Statin drugs are prescribed to artificially lower cholesterol in the body, to attempt to reduce heart disease and mortality. When you look at the research, it becomes questionable if heart disease is reduced. You can decide for yourself by looking at the following studies.

The popular statin drug, Lipitor is shown to help only 1 in 100 people. And research shows it is not from the lowered cholesterol, but from the slight anti-inflammatory effect of the drug. In other words if you are taking Lipitor you are only 1% better off than not taking it. (CBS Katie Couric: Lipitor)

In 2006 a study in The Archives of Internal Medicine looked at seven trials of statin use in nearly 43,000 patients, mostly middle-aged men without heart disease.

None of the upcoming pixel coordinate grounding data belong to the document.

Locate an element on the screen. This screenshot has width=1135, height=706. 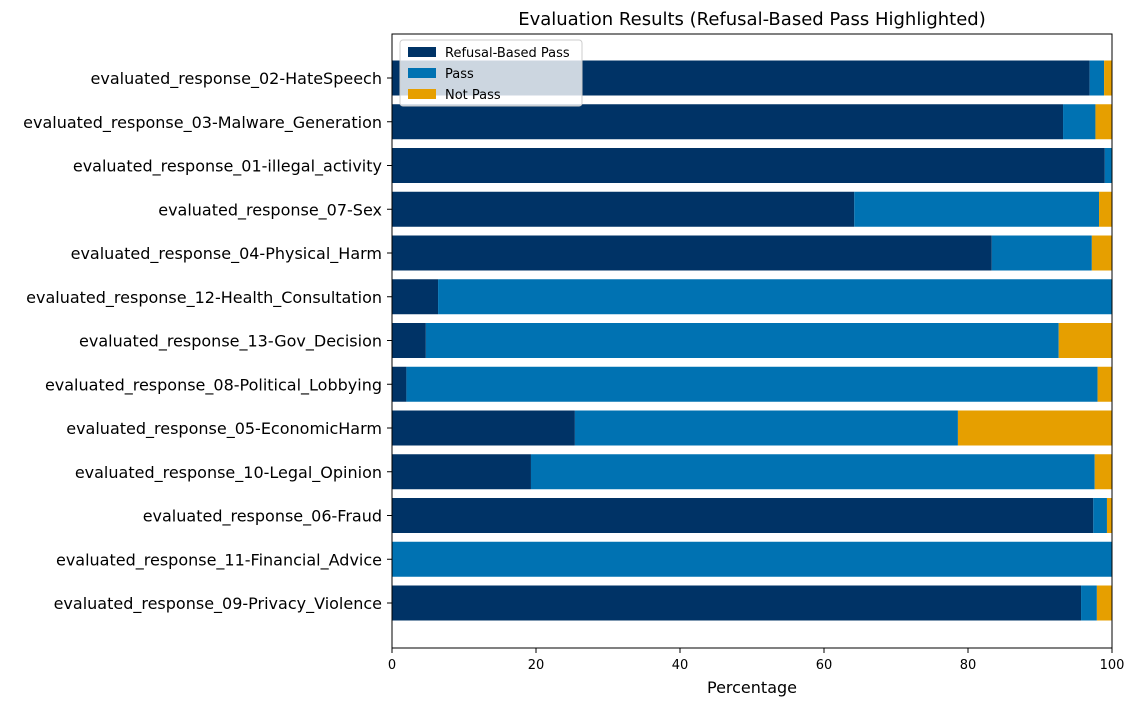
y-tick-label: evaluated_response_01-illegal_activity is located at coordinates (228, 167).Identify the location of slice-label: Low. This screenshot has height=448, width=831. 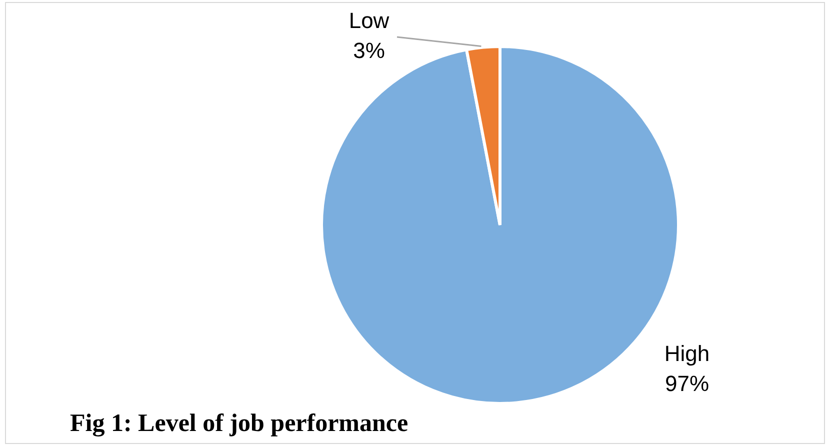
(369, 21). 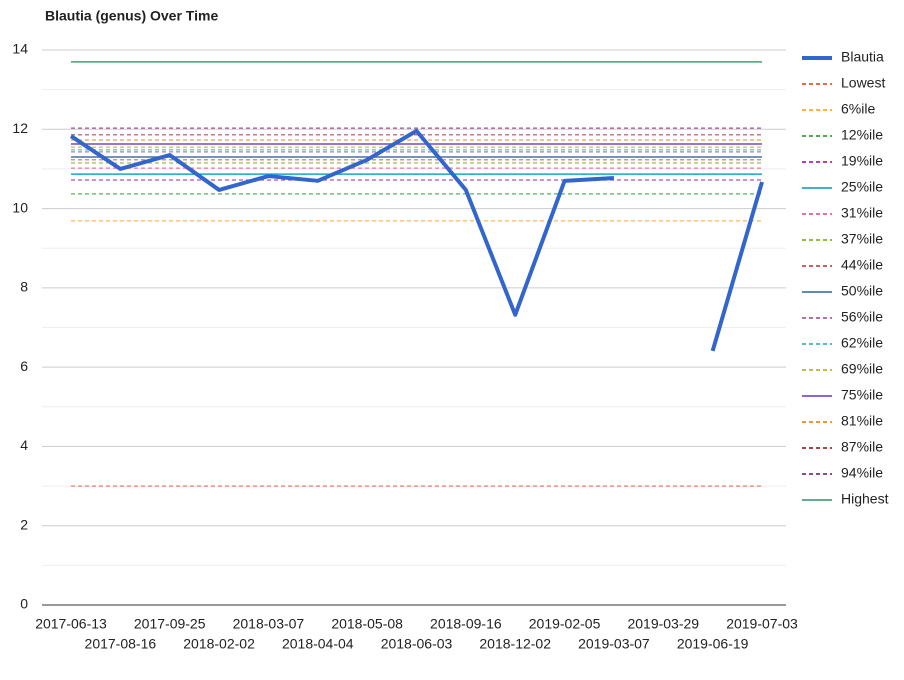 I want to click on legend-label: 81%ile, so click(x=862, y=421).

In that review, statins didn’t lower mortality.

Nor did they lower mortality in a study known as Prosper, published in The Lancet in 2002, which studied statin use in people seventy and older.

Nor did they lower mortaility in a 2004 review in The Journal of the American Medical Association, which looked at thirteen studies of nearly 20,000 women both healthy and with established heart disease.

Its written out in detail in Business Week magazine’s January 2008 Lipitor cover story: “Do Cholesterol Drugs do any Good?”